Without skipping any entry, transcribe the data word for word.

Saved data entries
● ● ● ● ● ● ●

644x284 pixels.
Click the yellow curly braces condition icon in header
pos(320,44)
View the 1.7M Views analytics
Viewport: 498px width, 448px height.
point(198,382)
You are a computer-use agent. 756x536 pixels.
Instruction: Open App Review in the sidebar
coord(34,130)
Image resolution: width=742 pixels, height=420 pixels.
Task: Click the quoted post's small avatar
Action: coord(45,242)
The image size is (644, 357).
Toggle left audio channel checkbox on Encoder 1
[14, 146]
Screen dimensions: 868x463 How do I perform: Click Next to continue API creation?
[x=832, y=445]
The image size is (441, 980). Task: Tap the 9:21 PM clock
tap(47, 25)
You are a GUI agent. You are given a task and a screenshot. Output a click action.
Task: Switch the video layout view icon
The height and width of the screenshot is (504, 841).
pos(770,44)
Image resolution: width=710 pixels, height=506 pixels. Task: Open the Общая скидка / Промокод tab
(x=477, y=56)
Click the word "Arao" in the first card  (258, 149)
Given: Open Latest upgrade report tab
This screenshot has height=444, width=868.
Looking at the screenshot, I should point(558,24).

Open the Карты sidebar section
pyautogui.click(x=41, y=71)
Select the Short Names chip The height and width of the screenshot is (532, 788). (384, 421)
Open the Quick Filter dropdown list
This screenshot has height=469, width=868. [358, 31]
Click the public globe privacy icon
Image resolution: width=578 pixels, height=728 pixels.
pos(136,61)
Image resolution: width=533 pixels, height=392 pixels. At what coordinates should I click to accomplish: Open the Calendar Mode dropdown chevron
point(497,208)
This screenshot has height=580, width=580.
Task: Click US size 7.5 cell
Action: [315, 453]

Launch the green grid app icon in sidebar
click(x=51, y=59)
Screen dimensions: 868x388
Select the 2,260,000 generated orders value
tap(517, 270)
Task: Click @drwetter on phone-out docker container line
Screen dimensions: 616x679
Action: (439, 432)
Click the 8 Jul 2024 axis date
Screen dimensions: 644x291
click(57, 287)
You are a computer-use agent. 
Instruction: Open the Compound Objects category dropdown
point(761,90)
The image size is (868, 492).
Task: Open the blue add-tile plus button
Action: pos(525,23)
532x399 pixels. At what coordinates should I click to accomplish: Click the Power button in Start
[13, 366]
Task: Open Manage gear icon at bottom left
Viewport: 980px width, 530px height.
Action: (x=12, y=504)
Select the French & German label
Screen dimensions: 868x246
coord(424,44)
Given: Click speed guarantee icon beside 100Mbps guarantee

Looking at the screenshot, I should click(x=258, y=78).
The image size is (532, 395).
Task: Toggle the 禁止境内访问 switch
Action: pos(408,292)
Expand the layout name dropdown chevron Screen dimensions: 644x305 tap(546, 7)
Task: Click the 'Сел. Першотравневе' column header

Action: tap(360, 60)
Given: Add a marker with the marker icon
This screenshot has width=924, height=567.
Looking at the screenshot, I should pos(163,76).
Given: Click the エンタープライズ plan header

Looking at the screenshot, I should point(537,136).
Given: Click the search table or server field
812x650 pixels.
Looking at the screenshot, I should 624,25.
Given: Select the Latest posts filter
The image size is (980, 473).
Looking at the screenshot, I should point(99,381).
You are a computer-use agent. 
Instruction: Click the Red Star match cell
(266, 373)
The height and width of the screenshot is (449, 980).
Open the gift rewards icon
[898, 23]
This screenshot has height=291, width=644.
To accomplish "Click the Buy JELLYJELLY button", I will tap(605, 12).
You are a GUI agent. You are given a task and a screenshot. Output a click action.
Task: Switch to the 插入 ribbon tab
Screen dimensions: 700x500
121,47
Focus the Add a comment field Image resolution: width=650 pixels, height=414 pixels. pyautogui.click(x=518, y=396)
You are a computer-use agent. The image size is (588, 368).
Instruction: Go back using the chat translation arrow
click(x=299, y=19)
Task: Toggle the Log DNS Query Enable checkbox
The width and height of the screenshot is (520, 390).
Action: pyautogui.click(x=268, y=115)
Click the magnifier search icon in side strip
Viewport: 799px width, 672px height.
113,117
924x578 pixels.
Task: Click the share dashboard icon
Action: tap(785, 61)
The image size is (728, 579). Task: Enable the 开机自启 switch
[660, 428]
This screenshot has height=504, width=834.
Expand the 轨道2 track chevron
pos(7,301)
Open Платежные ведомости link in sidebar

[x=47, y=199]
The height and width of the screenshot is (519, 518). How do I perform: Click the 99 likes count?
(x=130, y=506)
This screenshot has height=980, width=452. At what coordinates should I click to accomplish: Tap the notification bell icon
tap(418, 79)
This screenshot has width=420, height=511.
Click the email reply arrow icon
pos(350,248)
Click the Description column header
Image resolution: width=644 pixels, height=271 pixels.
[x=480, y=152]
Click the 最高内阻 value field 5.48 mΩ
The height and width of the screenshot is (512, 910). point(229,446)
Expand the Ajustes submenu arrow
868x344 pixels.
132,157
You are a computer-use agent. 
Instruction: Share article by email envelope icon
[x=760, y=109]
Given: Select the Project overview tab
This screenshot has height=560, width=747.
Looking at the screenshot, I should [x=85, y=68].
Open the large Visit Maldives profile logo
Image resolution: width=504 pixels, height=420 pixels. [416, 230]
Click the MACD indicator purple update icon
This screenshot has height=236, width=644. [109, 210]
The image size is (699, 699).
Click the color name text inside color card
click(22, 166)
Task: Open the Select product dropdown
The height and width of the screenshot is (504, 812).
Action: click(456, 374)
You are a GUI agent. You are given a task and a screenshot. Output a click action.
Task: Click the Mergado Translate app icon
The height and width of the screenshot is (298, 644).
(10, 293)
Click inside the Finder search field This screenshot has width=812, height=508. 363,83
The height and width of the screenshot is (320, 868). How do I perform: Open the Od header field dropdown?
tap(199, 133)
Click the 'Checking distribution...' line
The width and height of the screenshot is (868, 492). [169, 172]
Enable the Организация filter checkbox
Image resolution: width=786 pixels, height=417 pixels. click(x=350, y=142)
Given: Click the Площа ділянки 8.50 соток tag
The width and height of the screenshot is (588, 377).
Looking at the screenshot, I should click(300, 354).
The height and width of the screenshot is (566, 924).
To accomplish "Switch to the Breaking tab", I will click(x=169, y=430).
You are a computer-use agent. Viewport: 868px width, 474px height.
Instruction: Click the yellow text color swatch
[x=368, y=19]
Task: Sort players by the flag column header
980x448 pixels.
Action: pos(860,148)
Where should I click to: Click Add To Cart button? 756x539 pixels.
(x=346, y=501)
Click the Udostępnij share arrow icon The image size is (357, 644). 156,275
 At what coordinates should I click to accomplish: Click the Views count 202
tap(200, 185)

● ● ● ● ● ● ●

Exercise answer:
644x284 pixels.
Click the yellow curly braces condition icon in header
pos(320,44)
View the 1.7M Views analytics
Viewport: 498px width, 448px height.
point(198,382)
You are a computer-use agent. 756x536 pixels.
Instruction: Open App Review in the sidebar
coord(34,130)
Image resolution: width=742 pixels, height=420 pixels.
Task: Click the quoted post's small avatar
Action: coord(45,242)
The image size is (644, 357).
Toggle left audio channel checkbox on Encoder 1
[14, 146]
Screen dimensions: 868x463 How do I perform: Click Next to continue API creation?
[x=832, y=445]
The image size is (441, 980). Task: Tap the 9:21 PM clock
tap(47, 25)
You are a GUI agent. You are given a task and a screenshot. Output a click action.
Task: Switch the video layout view icon
The height and width of the screenshot is (504, 841).
pos(770,44)
Image resolution: width=710 pixels, height=506 pixels. Task: Open the Общая скидка / Промокод tab
(x=477, y=56)
Click the word "Arao" in the first card  (258, 149)
Given: Open Latest upgrade report tab
This screenshot has height=444, width=868.
Looking at the screenshot, I should point(558,24).

Open the Карты sidebar section
pyautogui.click(x=41, y=71)
Select the Short Names chip The height and width of the screenshot is (532, 788). (384, 421)
Open the Quick Filter dropdown list
This screenshot has height=469, width=868. [358, 31]
Click the public globe privacy icon
Image resolution: width=578 pixels, height=728 pixels.
pos(136,61)
Image resolution: width=533 pixels, height=392 pixels. At what coordinates should I click to accomplish: Open the Calendar Mode dropdown chevron
point(497,208)
This screenshot has height=580, width=580.
Task: Click US size 7.5 cell
Action: [315, 453]

Launch the green grid app icon in sidebar
click(x=51, y=59)
Screen dimensions: 868x388
Select the 2,260,000 generated orders value
tap(517, 270)
Task: Click @drwetter on phone-out docker container line
Screen dimensions: 616x679
Action: (439, 432)
Click the 8 Jul 2024 axis date
Screen dimensions: 644x291
click(57, 287)
You are a computer-use agent. 
Instruction: Open the Compound Objects category dropdown
point(761,90)
The image size is (868, 492).
Task: Open the blue add-tile plus button
Action: pos(525,23)
532x399 pixels. At what coordinates should I click to accomplish: Click the Power button in Start
[13, 366]
Task: Open Manage gear icon at bottom left
Viewport: 980px width, 530px height.
Action: (x=12, y=504)
Select the French & German label
Screen dimensions: 868x246
coord(424,44)
Given: Click speed guarantee icon beside 100Mbps guarantee

Looking at the screenshot, I should click(x=258, y=78).
The image size is (532, 395).
Task: Toggle the 禁止境内访问 switch
Action: pos(408,292)
Expand the layout name dropdown chevron Screen dimensions: 644x305 tap(546, 7)
Task: Click the 'Сел. Першотравневе' column header

Action: tap(360, 60)
Given: Add a marker with the marker icon
This screenshot has width=924, height=567.
Looking at the screenshot, I should pos(163,76).
Given: Click the エンタープライズ plan header

Looking at the screenshot, I should point(537,136).
Given: Click the search table or server field
812x650 pixels.
Looking at the screenshot, I should 624,25.
Given: Select the Latest posts filter
The image size is (980, 473).
Looking at the screenshot, I should point(99,381).
You are a computer-use agent. 
Instruction: Click the Red Star match cell
(266, 373)
The height and width of the screenshot is (449, 980).
Open the gift rewards icon
[898, 23]
This screenshot has height=291, width=644.
To accomplish "Click the Buy JELLYJELLY button", I will tap(605, 12).
You are a GUI agent. You are given a task and a screenshot. Output a click action.
Task: Switch to the 插入 ribbon tab
Screen dimensions: 700x500
121,47
Focus the Add a comment field Image resolution: width=650 pixels, height=414 pixels. pyautogui.click(x=518, y=396)
You are a computer-use agent. The image size is (588, 368).
Instruction: Go back using the chat translation arrow
click(x=299, y=19)
Task: Toggle the Log DNS Query Enable checkbox
The width and height of the screenshot is (520, 390).
Action: pyautogui.click(x=268, y=115)
Click the magnifier search icon in side strip
Viewport: 799px width, 672px height.
113,117
924x578 pixels.
Task: Click the share dashboard icon
Action: tap(785, 61)
The image size is (728, 579). Task: Enable the 开机自启 switch
[660, 428]
This screenshot has height=504, width=834.
Expand the 轨道2 track chevron
pos(7,301)
Open Платежные ведомости link in sidebar

[x=47, y=199]
The height and width of the screenshot is (519, 518). How do I perform: Click the 99 likes count?
(x=130, y=506)
This screenshot has height=980, width=452. At what coordinates should I click to accomplish: Tap the notification bell icon
tap(418, 79)
This screenshot has width=420, height=511.
Click the email reply arrow icon
pos(350,248)
Click the Description column header
Image resolution: width=644 pixels, height=271 pixels.
[x=480, y=152]
Click the 最高内阻 value field 5.48 mΩ
The height and width of the screenshot is (512, 910). point(229,446)
Expand the Ajustes submenu arrow
868x344 pixels.
132,157
You are a computer-use agent. 
Instruction: Share article by email envelope icon
[x=760, y=109]
Given: Select the Project overview tab
This screenshot has height=560, width=747.
Looking at the screenshot, I should [x=85, y=68].
Open the large Visit Maldives profile logo
Image resolution: width=504 pixels, height=420 pixels. [416, 230]
Click the MACD indicator purple update icon
This screenshot has height=236, width=644. [109, 210]
The image size is (699, 699).
Click the color name text inside color card
click(22, 166)
Task: Open the Select product dropdown
The height and width of the screenshot is (504, 812).
Action: click(456, 374)
You are a GUI agent. You are given a task and a screenshot. Output a click action.
Task: Click the Mergado Translate app icon
The height and width of the screenshot is (298, 644).
(10, 293)
Click inside the Finder search field This screenshot has width=812, height=508. 363,83
The height and width of the screenshot is (320, 868). How do I perform: Open the Od header field dropdown?
tap(199, 133)
Click the 'Checking distribution...' line
The width and height of the screenshot is (868, 492). [169, 172]
Enable the Организация filter checkbox
Image resolution: width=786 pixels, height=417 pixels. click(x=350, y=142)
Given: Click the Площа ділянки 8.50 соток tag
The width and height of the screenshot is (588, 377).
Looking at the screenshot, I should click(300, 354).
The height and width of the screenshot is (566, 924).
To accomplish "Switch to the Breaking tab", I will click(x=169, y=430).
You are a computer-use agent. Viewport: 868px width, 474px height.
Instruction: Click the yellow text color swatch
[x=368, y=19]
Task: Sort players by the flag column header
980x448 pixels.
Action: pos(860,148)
Where should I click to: Click Add To Cart button? 756x539 pixels.
(x=346, y=501)
Click the Udostępnij share arrow icon The image size is (357, 644). 156,275
 At what coordinates should I click to accomplish: Click the Views count 202
tap(200, 185)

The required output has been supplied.